From 2006 to last year, the US Census Bureau said, the Hispanic population grew by 3.3 percent, compared with 2.9 percent for Asians, 1.3 percent for blacks and 0.3 percent for non-Hispanic whites.
But since the decade began, the number of Asians increased even faster than Hispanics in 14 states, generally those with large Hispanic populations, including Connecticut, New Jersey and New York.
EVOLVING PROFILE
Ethnic minorities now account for more than one in three Americans.
The latest estimates dramatize the breadth of the nation’s growing diversity, even as nearly one-third of the people whom the census classifies as members of those minorities live in California and Texas. (Texas has overtaken California as the biggest gainer of Hispanic residents.)
Those estimates also concur with projections that minorities will constitute a majority of the nation’s population by 2050.
America’s evolving profile signifies potentially profound changes in the electorate, both in the ranks of ethnic minorities of voting age (since 2000, the white share dropped by 7 percentage points in Nevada and 5 points in California) and also in wide disparities in where people are growing older.
From July 1, 2006, to July 1 last year, the proportion of Americans 65 and older increased to 13 percent, from 12 percent.
At the other end of the age spectrum, as a result of migration and immigration to places with more plentiful employment and housing, the number of children up to 15 years old declined in 31 states since 2000 — led by New York, which lost 326,000. Their ranks shrank by more than 10 percent in Louisiana, North Dakota and Vermont.
“While all parts of America are aging, we are experiencing a selective ‘younging’ in this country, which will affect everything from schools and labor-force needs to political agendas in the near term,” said William Frey, a demographer with the Brookings Institution.
HISPANIC INFLUENCE
In Arizona and Nevada, the influx and birth of Hispanics has helped increase the total number of children by more than 20 percent since the decade began.
In the same period, the share of white non-Hispanic children in Nevada declined to 44 percent, from nearly 54 percent, the most of any state.
The growth of both Hispanics and Asian-Americans was fueled by immigration and higher fertility.
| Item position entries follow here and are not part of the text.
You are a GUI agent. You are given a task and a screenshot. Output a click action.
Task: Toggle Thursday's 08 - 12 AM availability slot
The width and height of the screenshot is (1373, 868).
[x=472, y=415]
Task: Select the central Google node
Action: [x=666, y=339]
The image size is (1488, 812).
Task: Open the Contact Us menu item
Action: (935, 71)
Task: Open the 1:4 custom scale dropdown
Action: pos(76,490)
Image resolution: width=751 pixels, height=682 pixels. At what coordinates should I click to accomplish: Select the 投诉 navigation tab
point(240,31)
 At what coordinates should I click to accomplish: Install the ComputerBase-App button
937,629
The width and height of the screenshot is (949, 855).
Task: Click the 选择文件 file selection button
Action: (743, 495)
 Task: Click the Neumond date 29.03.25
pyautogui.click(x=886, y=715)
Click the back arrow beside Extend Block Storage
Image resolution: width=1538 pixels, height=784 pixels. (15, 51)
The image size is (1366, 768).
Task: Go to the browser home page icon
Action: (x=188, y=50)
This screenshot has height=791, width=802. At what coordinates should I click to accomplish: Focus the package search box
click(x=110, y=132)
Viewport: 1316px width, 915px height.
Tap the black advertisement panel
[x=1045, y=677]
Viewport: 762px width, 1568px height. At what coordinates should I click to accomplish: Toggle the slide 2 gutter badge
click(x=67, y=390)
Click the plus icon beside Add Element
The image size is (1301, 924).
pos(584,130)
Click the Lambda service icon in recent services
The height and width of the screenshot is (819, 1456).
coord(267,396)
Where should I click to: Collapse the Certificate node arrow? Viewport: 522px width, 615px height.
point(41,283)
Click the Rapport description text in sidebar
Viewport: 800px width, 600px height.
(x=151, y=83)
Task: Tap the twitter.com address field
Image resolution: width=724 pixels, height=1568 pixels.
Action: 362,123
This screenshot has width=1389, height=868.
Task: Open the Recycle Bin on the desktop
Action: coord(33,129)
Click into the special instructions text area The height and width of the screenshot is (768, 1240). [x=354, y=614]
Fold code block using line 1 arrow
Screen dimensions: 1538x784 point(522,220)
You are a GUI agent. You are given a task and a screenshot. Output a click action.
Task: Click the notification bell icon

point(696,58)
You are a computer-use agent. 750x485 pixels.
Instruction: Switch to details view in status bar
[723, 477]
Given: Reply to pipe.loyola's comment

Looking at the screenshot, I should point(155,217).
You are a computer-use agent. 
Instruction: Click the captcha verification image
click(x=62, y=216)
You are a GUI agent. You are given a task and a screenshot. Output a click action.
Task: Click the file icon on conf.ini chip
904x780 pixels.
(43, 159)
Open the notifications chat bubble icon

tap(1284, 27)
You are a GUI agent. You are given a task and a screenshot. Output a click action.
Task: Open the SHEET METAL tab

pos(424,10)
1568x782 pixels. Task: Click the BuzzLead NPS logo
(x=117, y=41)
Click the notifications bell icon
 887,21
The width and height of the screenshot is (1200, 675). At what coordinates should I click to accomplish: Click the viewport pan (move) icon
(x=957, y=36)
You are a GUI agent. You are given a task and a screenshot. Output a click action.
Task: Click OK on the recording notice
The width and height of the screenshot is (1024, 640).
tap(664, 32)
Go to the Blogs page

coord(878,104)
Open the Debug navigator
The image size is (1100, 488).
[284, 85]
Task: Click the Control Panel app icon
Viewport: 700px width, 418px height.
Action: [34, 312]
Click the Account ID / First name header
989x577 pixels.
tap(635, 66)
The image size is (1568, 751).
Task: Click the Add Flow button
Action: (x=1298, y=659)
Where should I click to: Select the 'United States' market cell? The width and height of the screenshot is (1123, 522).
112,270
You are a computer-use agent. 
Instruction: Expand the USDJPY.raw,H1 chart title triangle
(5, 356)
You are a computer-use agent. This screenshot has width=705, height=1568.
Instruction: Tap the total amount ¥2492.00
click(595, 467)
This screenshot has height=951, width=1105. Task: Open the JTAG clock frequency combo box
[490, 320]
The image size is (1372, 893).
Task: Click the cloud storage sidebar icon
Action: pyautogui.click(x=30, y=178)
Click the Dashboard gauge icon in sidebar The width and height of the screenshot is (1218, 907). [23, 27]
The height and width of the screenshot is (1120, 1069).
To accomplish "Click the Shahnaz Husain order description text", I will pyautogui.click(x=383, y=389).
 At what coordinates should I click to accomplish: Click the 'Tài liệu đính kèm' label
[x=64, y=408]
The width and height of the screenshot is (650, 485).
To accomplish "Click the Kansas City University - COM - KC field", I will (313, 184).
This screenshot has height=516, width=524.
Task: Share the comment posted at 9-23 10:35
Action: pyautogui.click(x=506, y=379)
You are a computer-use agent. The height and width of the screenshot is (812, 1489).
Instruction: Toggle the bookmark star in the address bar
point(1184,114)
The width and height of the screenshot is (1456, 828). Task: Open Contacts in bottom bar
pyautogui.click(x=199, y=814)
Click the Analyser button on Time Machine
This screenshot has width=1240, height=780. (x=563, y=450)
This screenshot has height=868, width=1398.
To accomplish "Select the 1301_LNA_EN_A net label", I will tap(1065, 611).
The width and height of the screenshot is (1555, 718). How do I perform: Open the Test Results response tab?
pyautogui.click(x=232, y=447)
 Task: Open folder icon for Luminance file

While about 15 percent more births than deaths were recorded among whites since 2000, more than eight times as many Hispanics, four times as many Asians and twice as many blacks were born than died.
SOUTHERN MIGRATION
New York, which ranked fourth among the highest gainers of blacks in the 1990s, has now recorded three successive years of black population losses. Similar losses were registered in Michigan, another magnet for blacks during the Great Migration in the 20th century.
Since 2006, the greatest gains in blacks were made by nine Southern states, reflecting the continued migration there from other regions. Florida led the nation in black gains in the two previous decades, but Georgia is poised to be first in this decade.
Frey projected that California and New York were on track to lose fewer whites this decade than in the 1990s — the opposite of New Jersey and Pennsylvania.
Florida, which led the nation in white gains over the last three decades, gained just 4,000 last year, compared with 67,000 in 2006 and 123,000 in 2005.
Since 2000, according to an analysis by Mark Mather, associate vice president of the Population Reference Bureau, a nonpartisan research group, baby boomers closest to retirement age have been moving into several of the fast-growing states, including Arizona, Florida, Idaho and Nevada, and also to Arkansas, the Carolinas, Delaware, Georgia, Montana, Oregon, South Dakota and Utah.
The oldest of the nation’s nearly 80 million baby boomers turned 62 in January. A higher proportion of the elderly are white, compared with the population generally, in which non-Hispanic whites registered only negligible increases.